A controversial issue surrounding surgical repair of macula-off rhegmatogenous retinal detachments is the timing of repair. The first three patients described in the cases underwent repair 9, 3, and 1 day(s) after symptom onset, respectively. It has been proposed that rapid repair resulted in better visual acuity outcomes. One case series demonstrated that macular detachment of less than 10 days was associated with better final visual acuity.2 More recently, one group proposed that surgical repair within 6 days of symptoms of macular detachment resulted in similar anatomic outcomes but better visual acuity outcomes as compared with repair beyond 6 days.9 However, in another study, there was no statistical difference in visual recovery in patients operated within 1–2 days, 3–4 days, or 5–7 days after macular involvement.10

It has been recognized that successful anatomic reattachment does not always predict visual improvement in macula-off cases. Although the retina was successfully attached in all four patients, the final best-corrected visual acuity in the fourth patient was 20/200 as compared with 20/60 in the first patient, 20/20 in the second patient, and 20/40 in the third patient. On postoperative SD-OCT, the first and fourth patients had outer nuclear atrophy and inner segment ellipsoid layer disruption, while the other patients did not. Despite reattachment, there are microstructural changes within the photoreceptor layer, specifically disruption of the inner segment ellipsoid layer, in SD-OCT.11 One study demonstrated that the status of the inner segment ellipsoid layer as well as the outer nuclear layer thickness are significantly correlated with final visual acuity outcomes after retinal detachment repair.12 It has been shown that increased preoperative foveal thickness and outer retinal corrugation are associated with worse visual prognosis, perhaps due to ellipsoid layer disruption.3,13 However, the majority of cases, including in these studies, were not bullous retinal detachments.
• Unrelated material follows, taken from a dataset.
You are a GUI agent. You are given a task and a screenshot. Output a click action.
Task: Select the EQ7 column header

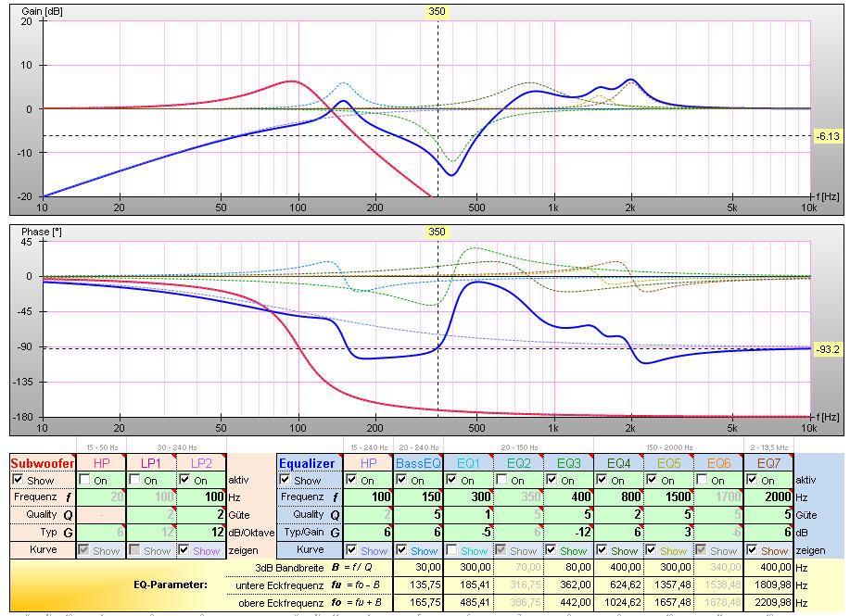[x=768, y=461]
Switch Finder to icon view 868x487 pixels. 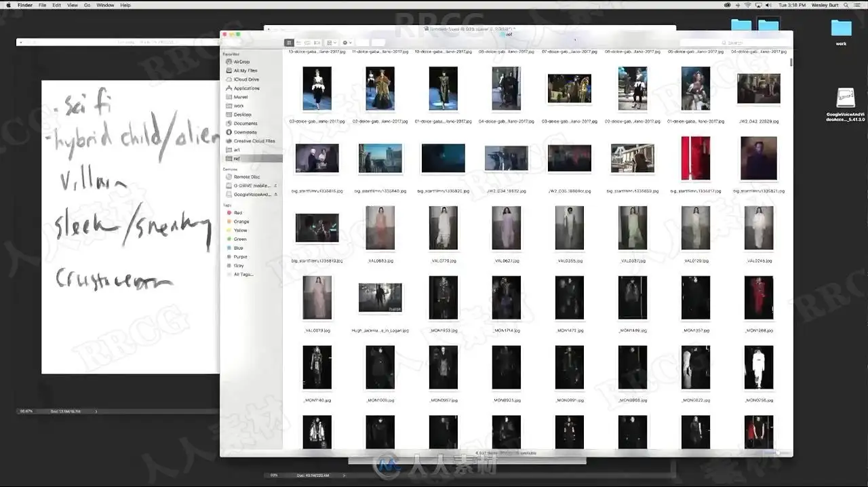tap(290, 43)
These four patients with macula-off retinal detachments demonstrate anatomical findings that correlate with final visual acuity outcome using SD-OCT. This technology is usually applied to conditions without bullous retinal detachment, but this case series shows that the technology can also be applied in this condition. While the exact timing of repair for macula-off detachments remains controversial, SD-OCT and other newer imaging modalities may be helpful as prognostic tools both before and after retinal detachment surgery. Further study, such as a larger retrospective series with masked reading of postoperative SD-OCT images, is recommended.

Disclosure

This research was funded in part by an unrestricted grant from Research to Prevent Blindness Inc., New York, NY, USA and the National Institutes of Health NEI Center Grant P30 EY014801. Dr Flynn is a consultant for Santen and Vindico. The authors have no proprietary interests in the materials described in this article.